THE DEFENDANT: I’m very aware I said I participated in the robbery. I
guess I’m asking if there was something behind the robbery. Would he have
expected this just to have happened?
THE COURT: I mean, based upon how he knows you and that. That’s not
admissible. You can testify if you’d like to. You have another question for him?
8 The defendant indicated that he had no further questions or evidence because he felt
“handcuffed.” The defendant did not ultimately testify at trial.
¶ 27 In its initial closing argument, the State emphasized that the witnesses who had
familiarity with firearms testified that both guns involved in the robbery were real. The State
added: “[T]here is not one other piece of evidence in this case that contradicts that.”
¶ 28 In his closing, the defendant again conceded that he had robbed the bank. However, he
declared: “I wasn’t holding a firearm nor was the other person.” The State objected, insisting the
defendant was testifying to facts not in evidence. The court admonished the defendant that he
was allowed to argue inferences from the evidence but could not present his own “thoughts of
facts that are not in evidence.” The defendant argued instead that the State had not met its burden
in proving the firearms were real.
¶ 29 The State addressed the nature of the weapons in its rebuttal:
“There’s no evidence that these were anything but weapons. The defendant wants
you to, I mean, he wants to tell you that they weren’t. But was there any evidence
presented to that effect? Absolutely not.

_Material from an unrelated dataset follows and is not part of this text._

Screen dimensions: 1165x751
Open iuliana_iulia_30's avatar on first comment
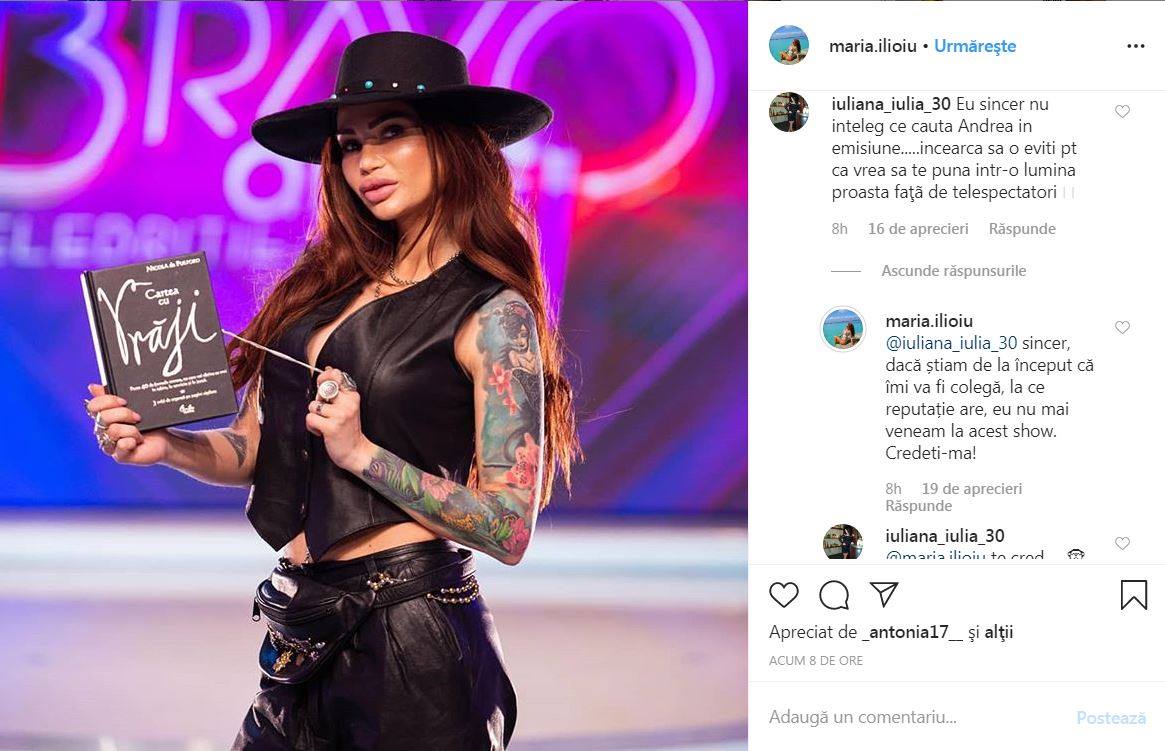(788, 112)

The defendant took the guns with him. Don’t let him minimize his
behavior because he chose to take them with him.
***
He chose to present evidence in this case, and he doesn’t get to just blurt
out in his closing argument the facts that he wants you to consider. Remember
closing arguments are not evidence.”
9 The State ended its rebuttal by stating: “Lives were changed forever because of the defendant’s
actions, and I’m asking you to do your sworn duty and find the defendant guilty of all the
charges. Thank you.”
¶ 30 The jury found the defendant guilty on all counts. The court sentenced him to a term of
41 years’ imprisonment for armed robbery.
¶ 31 II. ANALYSIS
¶ 32 On appeal, the defendant argues: (1) the evidence presented at trial was insufficient to
prove him guilty beyond a reasonable doubt of armed robbery; (2) the State made a series of
improper statements in closing arguments amounting to prosecutorial misconduct; (3) the court
improperly interfered with his right to cross-examination; (4) the court improperly interfered
with his rights to present a defense and to testify on his own behalf; (5) the court made comments
indicating it had abandoned its role as neutral decisionmaker; and (6) the preceding errors
cumulatively prejudiced the defendant.
¶ 33 A. Sufficiency of the Evidence
¶ 34 The defendant first argues that the State’s evidence was insufficient to prove him guilty
beyond a reasonable doubt. It is not the purpose of a reviewing court to retry a defendant. People
v. Milka, 211 Ill. 2d 150, 178 (2004). Rather, a conviction will be affirmed on review where,
considering the evidence in the light most favorable to the prosecution, any rational trier of fact
could have found the essential elements of the offense proven beyond a reasonable doubt. People
v. Collins, 106 Ill. 2d 237, 261 (1985). In considering whether the evidence at trial was
sufficient, all reasonable inferences from the record in favor of the prosecution will be allowed.
People v. Bush, 214 Ill. 2d 318, 326 (2005). Moreover, it is the province of the jury to assess the
credibility of witnesses and resolve conflicts in the evidence, and its determinations in those
10 regards are entitled to great deference. People v. Washington, 2012 IL 110283, ¶ 60; People v.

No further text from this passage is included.